[or-roots] Philander Lee (1802-1887) and family
gary murray
gmurray1 at cox.net
Wed Oct 29 13:58:32 PST 2003
VIRGENE: first off, i know candis very well. she was my second teacher for
the pc. what a wonderful person. your post was outstanding and fills in a
few holes. i was ALWAYS told that this lee family goes somehow back to
robt. e. lee with no sources. mostly just wishful thinking on some of the
family, i guess. keep up the good work. your posts are much appreciated.
gary in az.
-----Original Message-----
From: Virgene and Dean Travis <travis.north at centurytel.net>
To: Oregon Roots List- OR <or-roots at sosinet.sos.state.or.us>
Date: Wednesday, October 29, 2003 2:54 PM
Subject: [or-roots] Philander Lee (1802-1887) and family
>I'm a descendant of Philester Lee, one of Philander Lee's brothers. Most
of
>the date and name info. below comes from Candis Sanders, a descendant of
>Philander and much of her information comes from Winifred Jane Saltmarsh
>Raines ( 1910-1986)the original Lee Family genealogist and a granddaughter
>of Elvira Belle Lee (1835-1915) who is a dau. of Philander (see below).
>Hope this helps with the confusion
>about Philander Lee.
> Virgene Travis in Montana
>
>
>PHILANDER LEE b. 22 Feb 1802 in Washington Co., NY, d. 12 Jan 1887 in
Canby,
>Clackamas Co., Oregon, son of Joseph Lee and Abigail Tallman.
> He married on 20 Oct 1827 in Jefferson Co., NY
>ANNA HARVEY GREEN b. 17 Dec 1807 in Ovid, Seneca Co., NY and died 28 Mar
>1900 in Canby, dau. of Isreal Green and Hannah Witter.
> Their children:
>1. EMILY ARMINA LEE b. 22 Jul 1828 in Jefferson Co., NY, died
> 15 Dec 1857 in Canby, Clackamas Co., OR. She married
> JAMES ROLAND LEABO on 16 Mar 1851 in Clackamas Co.
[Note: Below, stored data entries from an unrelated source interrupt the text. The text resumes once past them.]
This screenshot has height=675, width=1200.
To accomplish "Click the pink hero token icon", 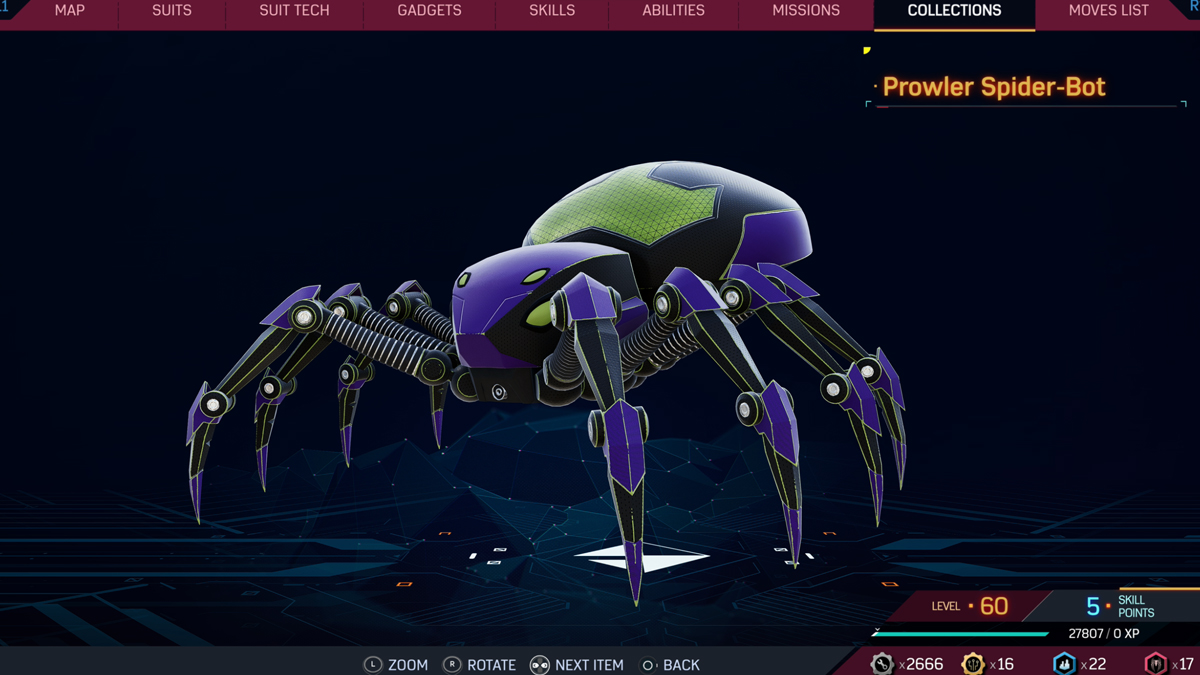I will coord(1156,664).
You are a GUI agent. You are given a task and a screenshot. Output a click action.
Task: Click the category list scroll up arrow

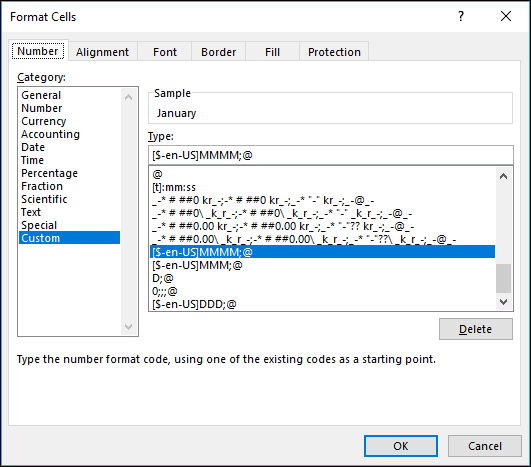pos(128,98)
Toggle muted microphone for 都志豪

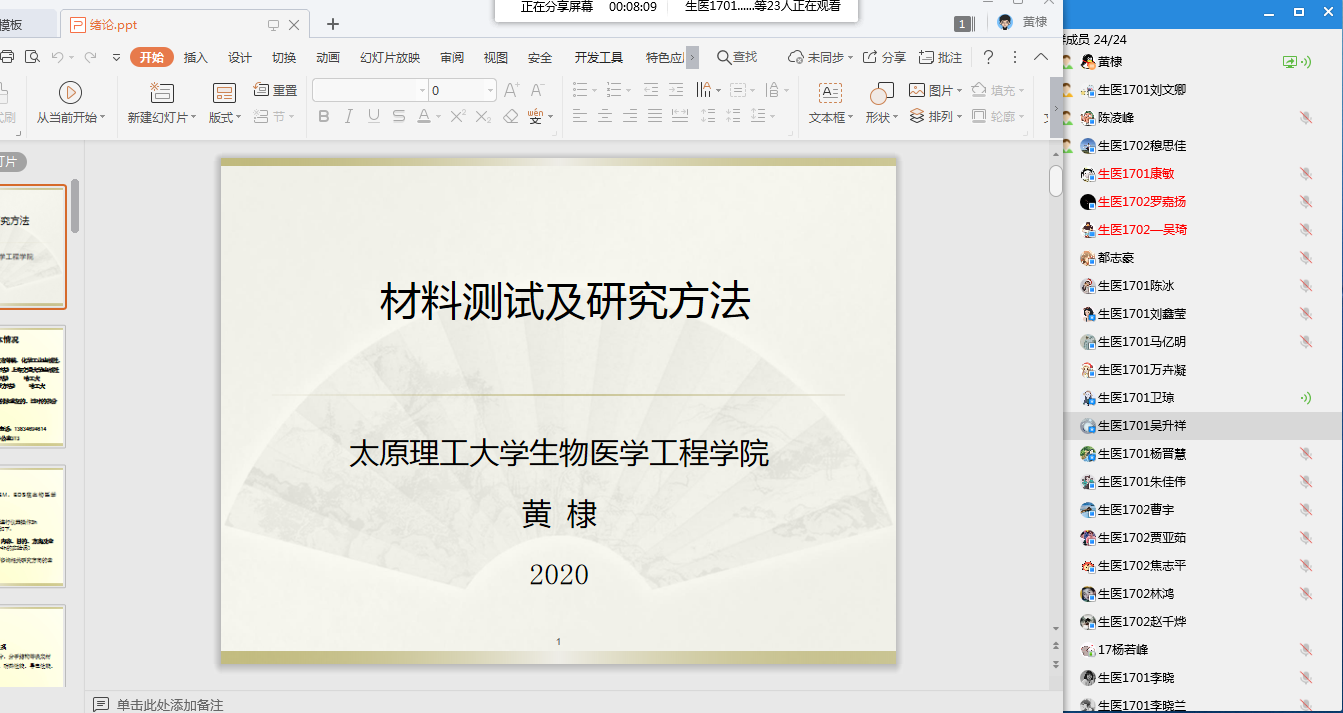(1305, 258)
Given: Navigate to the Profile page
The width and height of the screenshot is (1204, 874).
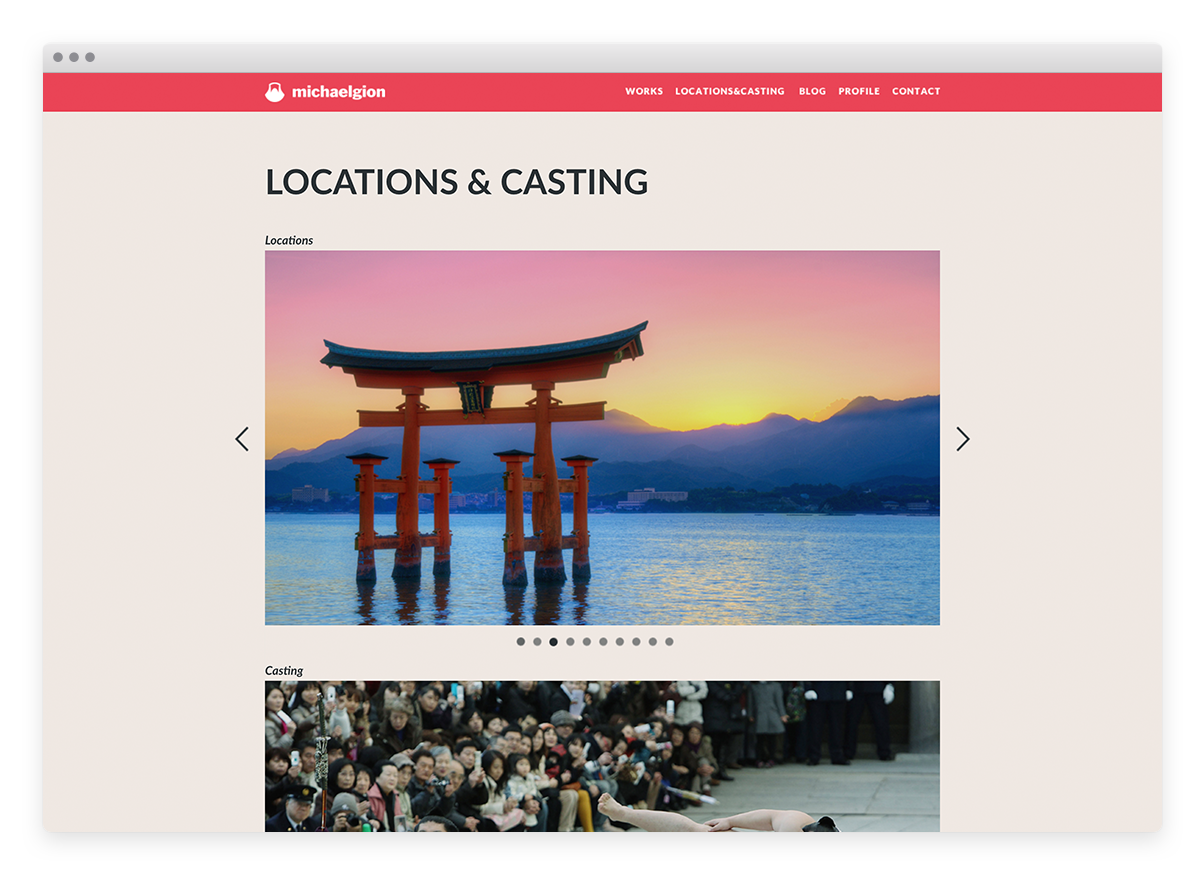Looking at the screenshot, I should point(859,91).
>2. EDWIN TALLMAN LEE b. 11 Sep 1830 in Jefferson Co., NY; he
> died 16 Jul 1872 near Corning, Tehama Co., CA
> He was married 3 times. I have names if anyone is
interested.
>3. HEMAN ALLEN LEE b. 29 Mar 1833 in Jefferson Co., NY. He died
> on & Jan 1914 in Canby. He married on 9 Apr. 1867
> EDA ELIZABETH TICE.
>4. ELVIRA BELL LEE b. 24 Dec 1835 in Jefferson Co., NY; died
> 25 Jun 1915 in Lebanon, Linn Co., OR. She married on 20 Aug
> 1854 in Sodaville, Linn Co., OR Terr ARTHUR VANCE
> SALTMARSH.
>5. OREN LEE b. 12 Jul 1838 in Jefferson Co., NY. He d. 11 Mar 1881
> in Portland, Multnomah Co., OR. He married on 26 Nov 1876
> in Clackamas Co. CHLOE P. WHITING.
>6. CAROLINE EUPHEMIA LEE b. 6 Jun 1841 in Jefferson Co., NY, died
> unknown date in Salem, Marion Co., OR. She married on 3 July 1864
> in Clackamas Co. Rev. GEORGE W. ROORK.
>7. JASON R. LEE b. 22 Jun 1844 in Jefferson Co., NY; died Sept 1846
> in Iowa.
>8. ALBERT HARVEY LEE, b. 22 Jan 1847 in Des Moines, Polk Co., Iowa
> and died 23 Aug 1936 in Canby, Clackamas Co., OR. He married
> on 10 Sep 1871 to MARTHA JANE HALL in Canby.
>
>Below are some of my notes on Philander Lee:
>
>1830 U.S. CENSUS: Lyme, Jefferson Co., New York, page 261
> Philander Lee: 1 male 5-10, 1 male 20-30, 1 female under 5, 1 female 20-30
>
>!1835 NEW YORK STATE CENSUS: Living in/near Lyme, New York, Film #895,240,
>Book 2: Philander Lee, 3 males, 2 females, 1 female under 16, no males
>eligible for military, 130 acres, 13 cattle, 7 horse, 17 sheep, 44 hogs, 20
>yds. fulled cloth, 40 yds. flannel cloth
>
>1840 U.S. CENSUS: Lyme, Jefferson Co., New York, page 638
>Philander Lee -- 120001,101001
>1 male under 5
>2 males 5-10
>1 male 30-40
>1 female under 5
>1 female 10-15
>1 female 30-40
> NOTE 1: On the same page is Daniel Griggs -- 1001100001, 0000101
> NOTE 2: In the 1840 census index, there is another Philander Lee in
>Ellisburgh, Jefferson Co., New York on page 27 as follows: 100001, 10101
>
>1846 RESIDENCE: Ottumwa, Wapello, Iowa
>Vol. I, 1841-49 Iowa Census, Wapello Co: Philander and Philester Lee both
>listed in 1846 and 1847
>
>REASON FOR MIGRATION: The following is an excerpt from the Lebanon Express,
>Lebanon, Oregon on 21 December 1970:
>ASTHMA PROMPTED LEE FAMILY'S MOVE ACROSS THE OREGON TRAIL
> The autobiography of Anna Lee was the basis of a series of stories
>printed in the Lebanon Express a year ago. However, that story did not
>include the following material, furnished by a descendant of Edwin Lee,
Mrs.
>Gladys Martin of Sacramento, California.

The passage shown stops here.